`ri2_vs_ri.Rmd`

The `ri2`

package is the successor package to `ri`

. The two packages use entirely different syntax. This guide shows how the same tasks would be accomplished in each.

Consider a two-arm trial in which exactly 3 of 10 units are assigned to treatment and the remainder is assigned to control. We want to conduct a hypothesis test under the sharp null hypothesis of no effect for any unit.

Here are the data:

```
Y <- c(1, 1, 1, 1, 1, 0, 0, 0, 0, 0)
Z <- c(1, 1, 1, 0, 0, 0, 0, 0, 0, 0)
dat <- data.frame(Y, Z)
```

In `ri`

, you use the observed treatment assignment (`Z`

) to tell the computer the experimental design in `genprobexact`

and `genperms`

. `estate`

calculates the observed ATE estimate, `genouts`

builds hypothetical potential outcomes under the sharp null hypothesis, and `gendist`

cycles through all the permutations to calculate the sampling distribution of the estimator under the null.

```
library(ri)
probs <- genprobexact(Z)
perms <- genperms(Z)
ate <- estate(Y, Z, prob = probs)
Ys <- genouts(Y, Z)
distout <- gendist(Ys, perms, prob = probs)
ri_out <- dispdist(distout, ate, display.plot = FALSE)
```

In `ri2`

, you explictly describe the random assignment procedure with the `declare_ra`

function. The `conduct_ri`

then combines a test statistic function, the data, and the declaration to calculate the sampling distribution under the null (which by default is the sharp null hypothesis of no effect).

`library(ri2)`

`## Loading required package: randomizr`

`## Loading required package: estimatr`

```
declaration <- declare_ra(N = 10, m = 3)
ri2_out <- conduct_ri(Y ~ Z,
data = dat,
declaration = declaration)
```

The two programs obtain the same answers:

`ri_out$two.tailed.p.value.abs`

`## [1] 0.1666667`

`summary(ri2_out)$two_tailed_p_value`

`## [1] 0.1666667`

More complex two-arm designs sometimes incorporate cluster and block information into the random assignment procedure.
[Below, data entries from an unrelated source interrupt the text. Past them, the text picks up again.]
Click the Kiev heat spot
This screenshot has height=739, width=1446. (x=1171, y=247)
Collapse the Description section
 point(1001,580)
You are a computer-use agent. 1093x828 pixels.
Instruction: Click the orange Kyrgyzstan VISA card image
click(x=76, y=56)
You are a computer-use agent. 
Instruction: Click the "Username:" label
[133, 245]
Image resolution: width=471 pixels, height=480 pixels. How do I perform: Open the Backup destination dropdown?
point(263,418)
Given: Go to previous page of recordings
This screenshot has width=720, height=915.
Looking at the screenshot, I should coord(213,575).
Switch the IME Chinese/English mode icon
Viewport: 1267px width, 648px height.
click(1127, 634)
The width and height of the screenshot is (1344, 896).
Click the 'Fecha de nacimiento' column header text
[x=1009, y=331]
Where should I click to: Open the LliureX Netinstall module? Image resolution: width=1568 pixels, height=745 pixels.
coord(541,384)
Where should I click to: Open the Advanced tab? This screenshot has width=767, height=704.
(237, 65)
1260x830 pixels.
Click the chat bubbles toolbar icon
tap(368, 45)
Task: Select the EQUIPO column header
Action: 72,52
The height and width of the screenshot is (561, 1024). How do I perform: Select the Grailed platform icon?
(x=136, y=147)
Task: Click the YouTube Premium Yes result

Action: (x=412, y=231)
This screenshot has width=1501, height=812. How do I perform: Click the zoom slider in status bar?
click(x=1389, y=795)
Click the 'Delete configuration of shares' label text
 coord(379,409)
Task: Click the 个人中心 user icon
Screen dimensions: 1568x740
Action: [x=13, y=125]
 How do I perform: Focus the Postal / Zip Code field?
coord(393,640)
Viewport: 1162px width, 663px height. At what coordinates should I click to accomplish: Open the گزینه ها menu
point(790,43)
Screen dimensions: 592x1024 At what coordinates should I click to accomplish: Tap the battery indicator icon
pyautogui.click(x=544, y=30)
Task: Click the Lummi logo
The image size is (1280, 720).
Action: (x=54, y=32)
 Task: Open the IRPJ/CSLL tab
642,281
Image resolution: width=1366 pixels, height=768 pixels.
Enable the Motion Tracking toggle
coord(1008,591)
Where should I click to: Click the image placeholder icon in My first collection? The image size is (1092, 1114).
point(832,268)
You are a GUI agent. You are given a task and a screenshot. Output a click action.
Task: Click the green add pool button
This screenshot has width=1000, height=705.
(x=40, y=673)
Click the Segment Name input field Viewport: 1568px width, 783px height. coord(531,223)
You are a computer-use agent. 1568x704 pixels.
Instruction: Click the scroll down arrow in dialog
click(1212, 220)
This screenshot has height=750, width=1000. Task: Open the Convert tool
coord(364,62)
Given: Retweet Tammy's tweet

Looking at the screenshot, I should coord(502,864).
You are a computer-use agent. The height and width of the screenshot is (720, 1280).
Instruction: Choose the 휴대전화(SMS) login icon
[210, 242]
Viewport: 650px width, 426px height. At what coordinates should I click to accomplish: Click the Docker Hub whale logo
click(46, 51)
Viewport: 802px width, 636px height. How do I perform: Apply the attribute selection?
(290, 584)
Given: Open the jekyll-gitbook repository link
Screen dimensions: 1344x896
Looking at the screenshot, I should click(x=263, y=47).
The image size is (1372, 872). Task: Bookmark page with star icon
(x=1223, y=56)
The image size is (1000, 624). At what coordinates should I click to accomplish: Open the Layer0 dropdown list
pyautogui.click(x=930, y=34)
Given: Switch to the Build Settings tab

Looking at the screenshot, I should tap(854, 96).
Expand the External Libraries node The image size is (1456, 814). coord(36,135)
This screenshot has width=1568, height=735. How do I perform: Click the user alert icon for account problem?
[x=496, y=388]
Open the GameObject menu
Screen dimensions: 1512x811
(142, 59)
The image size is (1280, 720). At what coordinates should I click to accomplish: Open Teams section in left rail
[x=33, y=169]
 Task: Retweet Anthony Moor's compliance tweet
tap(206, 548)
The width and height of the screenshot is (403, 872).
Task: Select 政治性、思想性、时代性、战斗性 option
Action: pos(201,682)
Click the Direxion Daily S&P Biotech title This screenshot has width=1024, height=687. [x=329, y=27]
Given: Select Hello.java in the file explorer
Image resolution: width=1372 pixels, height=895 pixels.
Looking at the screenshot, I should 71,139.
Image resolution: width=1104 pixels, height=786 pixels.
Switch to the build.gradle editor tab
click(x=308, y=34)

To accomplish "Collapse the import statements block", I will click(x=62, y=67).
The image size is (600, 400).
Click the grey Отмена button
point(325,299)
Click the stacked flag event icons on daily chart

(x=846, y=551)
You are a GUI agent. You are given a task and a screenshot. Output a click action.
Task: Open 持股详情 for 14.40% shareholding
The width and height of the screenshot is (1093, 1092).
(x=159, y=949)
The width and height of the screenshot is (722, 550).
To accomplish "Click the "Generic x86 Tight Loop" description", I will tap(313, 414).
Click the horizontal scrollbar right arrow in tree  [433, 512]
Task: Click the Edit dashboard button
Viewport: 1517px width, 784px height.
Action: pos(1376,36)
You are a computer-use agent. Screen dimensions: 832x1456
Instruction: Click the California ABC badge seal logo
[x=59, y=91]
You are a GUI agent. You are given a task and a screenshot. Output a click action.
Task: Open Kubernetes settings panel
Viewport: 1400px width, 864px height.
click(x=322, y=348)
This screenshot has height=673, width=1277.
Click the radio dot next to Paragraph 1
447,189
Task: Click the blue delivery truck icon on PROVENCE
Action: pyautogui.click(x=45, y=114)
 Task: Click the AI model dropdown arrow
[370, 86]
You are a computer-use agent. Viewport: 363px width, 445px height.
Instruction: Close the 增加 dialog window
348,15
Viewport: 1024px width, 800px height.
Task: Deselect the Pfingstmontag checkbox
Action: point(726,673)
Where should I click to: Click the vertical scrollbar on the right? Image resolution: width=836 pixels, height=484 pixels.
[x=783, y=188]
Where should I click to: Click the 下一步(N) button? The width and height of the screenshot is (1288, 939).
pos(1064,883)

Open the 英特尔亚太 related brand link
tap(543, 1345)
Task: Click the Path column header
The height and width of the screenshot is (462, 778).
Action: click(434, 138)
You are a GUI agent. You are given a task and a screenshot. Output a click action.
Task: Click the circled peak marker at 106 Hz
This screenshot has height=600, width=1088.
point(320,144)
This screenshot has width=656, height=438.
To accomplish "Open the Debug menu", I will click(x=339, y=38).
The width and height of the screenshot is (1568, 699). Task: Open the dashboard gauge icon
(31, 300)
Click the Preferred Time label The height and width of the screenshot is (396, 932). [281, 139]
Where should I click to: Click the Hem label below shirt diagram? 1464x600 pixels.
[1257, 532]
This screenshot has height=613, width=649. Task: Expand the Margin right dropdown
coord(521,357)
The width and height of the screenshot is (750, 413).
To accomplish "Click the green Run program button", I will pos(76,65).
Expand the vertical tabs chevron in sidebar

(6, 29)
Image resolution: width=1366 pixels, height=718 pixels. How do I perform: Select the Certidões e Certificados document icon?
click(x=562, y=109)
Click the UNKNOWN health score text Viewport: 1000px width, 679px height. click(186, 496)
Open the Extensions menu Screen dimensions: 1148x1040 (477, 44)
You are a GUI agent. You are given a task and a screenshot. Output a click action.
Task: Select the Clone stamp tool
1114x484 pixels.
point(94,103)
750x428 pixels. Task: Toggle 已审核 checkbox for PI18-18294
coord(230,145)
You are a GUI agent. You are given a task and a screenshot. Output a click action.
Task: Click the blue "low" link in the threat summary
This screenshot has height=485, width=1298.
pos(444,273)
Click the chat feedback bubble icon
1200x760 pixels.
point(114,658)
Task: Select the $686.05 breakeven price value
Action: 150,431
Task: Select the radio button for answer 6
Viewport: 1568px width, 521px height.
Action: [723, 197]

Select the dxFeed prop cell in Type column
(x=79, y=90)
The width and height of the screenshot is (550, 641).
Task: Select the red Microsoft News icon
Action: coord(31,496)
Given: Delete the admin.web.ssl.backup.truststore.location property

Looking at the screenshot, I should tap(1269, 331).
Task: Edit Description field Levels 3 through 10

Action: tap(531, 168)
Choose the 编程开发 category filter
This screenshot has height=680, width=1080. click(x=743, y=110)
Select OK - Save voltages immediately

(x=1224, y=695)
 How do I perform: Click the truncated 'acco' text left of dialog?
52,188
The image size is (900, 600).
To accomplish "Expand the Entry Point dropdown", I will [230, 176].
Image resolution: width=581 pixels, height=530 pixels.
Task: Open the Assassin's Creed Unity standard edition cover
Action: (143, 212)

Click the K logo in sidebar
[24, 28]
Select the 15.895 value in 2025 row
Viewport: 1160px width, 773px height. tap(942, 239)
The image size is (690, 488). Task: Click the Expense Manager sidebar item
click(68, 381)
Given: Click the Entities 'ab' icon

The `ri`

helpfile uses this example:

```
y <- c(8, 6, 2, 0, 3, 1, 1, 1, 2, 2, 0, 1, 0, 2, 2, 4, 1, 1)
Z <- c(1, 1, 0, 0, 1, 1, 0, 0, 1, 1, 1, 1, 0, 0, 1, 1, 0, 0)
cluster <- c(1, 1, 2, 2, 3, 3, 4, 4, 5, 5, 6, 6, 7, 7, 8, 8, 9, 9)
block <- c(rep(1, 4), rep(2, 6), rep(3, 8))
dat <- data.frame(y, Z, cluster, block)
```

In `ri`

, you supply cluster and block information to `genperms`

and `genprobexact`

, and the rest of the code stays the same as the basic example.

```
perms <- genperms(Z, blockvar = block, clustvar = cluster)
probs <- genprobexact(Z, blockvar = block, clustvar = cluster)
ate <- estate(y, Z, prob = probs)
Ys <- genouts(y, Z, ate = 0)
distout <- gendist(Ys, perms, prob = probs)
ri_out <- dispdist(distout, ate, display.plot = FALSE)
```

The `ri`

package guesses the number of clusters in each block to treatment based on the realized random assignment. In `ri2`

, we need to explicitly declare the number of clusters to treat in each block with `block_m`

.

```
block_m <- tapply(Z, block, sum) / 2
declaration <- declare_ra(blocks = block, clusters = cluster, block_m = block_m)
ri2_out <- conduct_ri(y ~ Z, declaration = declaration, data = dat)
```

Again, the two programs obtain the same answers:

`ri_out$two.tailed.p.value.abs`

`## [1] 0.1944444`

`summary(ri2_out)$two_tailed_p_value`

`## [1] 0.1944444`

The `ri`

package infers the random assignment procedure from the observed random assignment and the blocking and clustering variables, if applicable. It can do this by assuming complete random assignment. Complete random assignment is a procedure in which exactly \(m\) of \(N\) units are assigned to treatment. There are clustered and blocked variants of complete random assignment. In a clustered design, exactly \(m\) of \(N\) **clusters** is assigned to to treatment; in a blocked design, we do complete random assignment block by block.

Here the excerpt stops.